Effects of co-occurring depression on treatment for anxiety disorders: analysis of outcomes from a large primary care effectiveness trial.
ABSTRACT Co-occurring depression is common in patients seeking treatment for anxiety; however, the literature on the effects of depression on anxiety treatment outcomes is inconclusive. The current study evaluated prescriptive and prognostic effects of depression on anxiety treatment outcomes in a large primary care sample.
Data were analyzed from a randomized controlled effectiveness trial that compared coordinated anxiety learning and management (CALM) to usual care. The study enrolled 1,004 patients between June 2006 and April 2008. Patients were referred by their primary care provider and met DSM-IV criteria for generalized anxiety disorder, panic disorder, posttraumatic stress disorder, and/or social anxiety disorder. They were treated for approximately 3 to 12 months with CALM (computer-assisted cognitive-behavioral therapy, medication management, or their combination) or usual care. Outcomes were evaluated by blinded assessment at 6, 12, and 18 months. Effects of baseline major depressive disorder (MDD) on anxiety symptoms, anxiety-related disability, and response/remission rates were evaluated using statistical models accounting for baseline anxiety and patient demographics.
MDD did not moderate the effects of CALM (relative to usual care) on anxiety symptoms, anxiety-related disability, or response/remission rates. Greater improvements in anxiety symptoms and anxiety-related disability were observed in depressed patients, regardless of treatment assignment (P values < .005). However, cross-sectionally depressed patients displayed higher anxiety symptom and anxiety-related disability scores at baseline and all subsequent assessments (P values < .001). Depressed patients also displayed lower remission rates at each follow-up (P values < .001).
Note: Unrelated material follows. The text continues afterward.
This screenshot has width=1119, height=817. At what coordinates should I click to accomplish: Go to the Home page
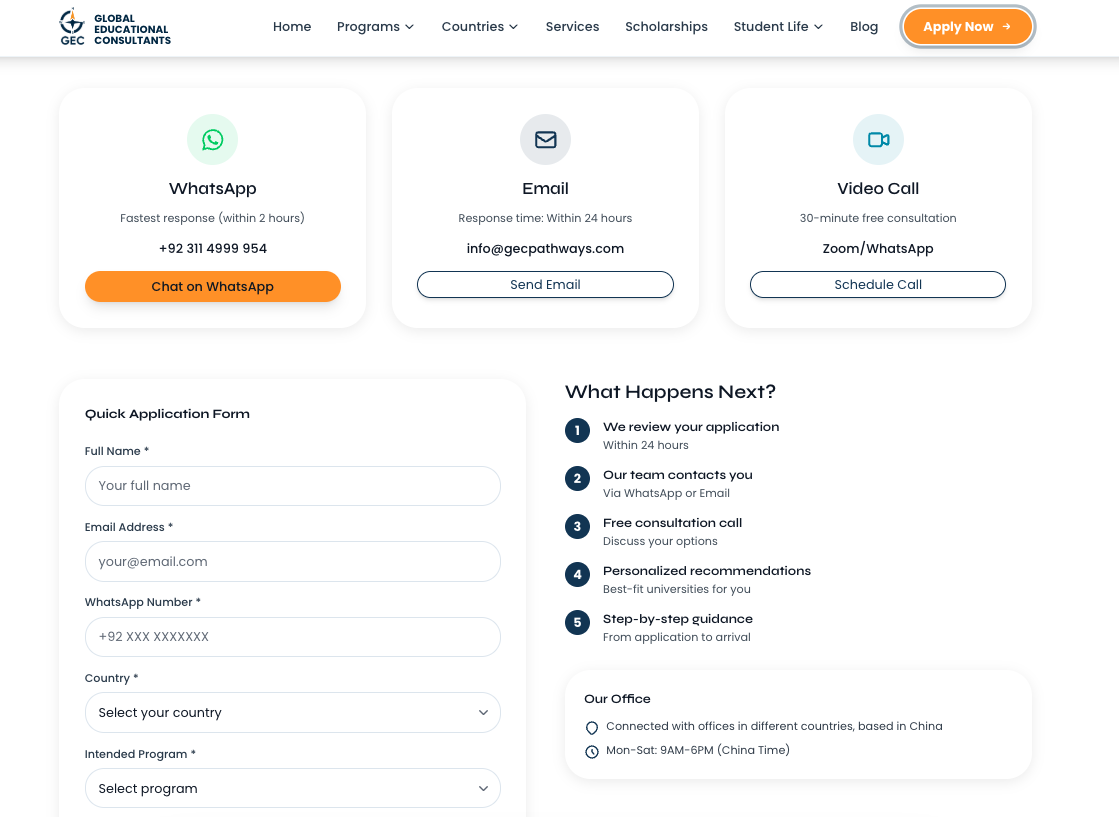click(292, 27)
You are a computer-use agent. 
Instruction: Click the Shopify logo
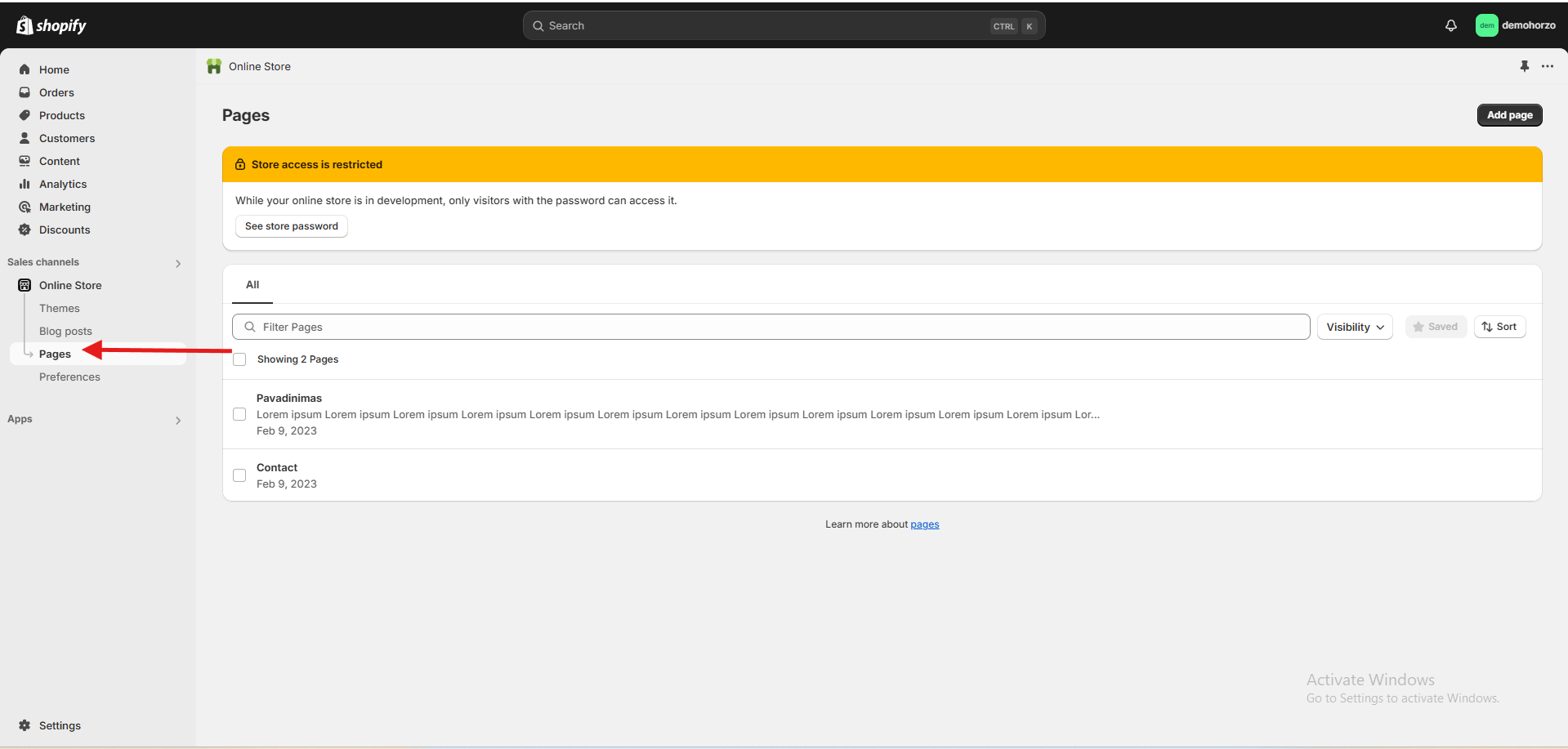click(51, 25)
CALM had comparable advantages over usual care for patients with and without MDD. Depressed patients displayed more severe anxiety symptoms and anxiety-related disability at baseline, but their clinical improvement was substantial and larger in magnitude than that observed in the nondepressed patients. Results support the use of empirically supported interventions for anxiety disorders in patients with co-occurring depression.
ClinicalTrials.gov identifier: NCT00347269.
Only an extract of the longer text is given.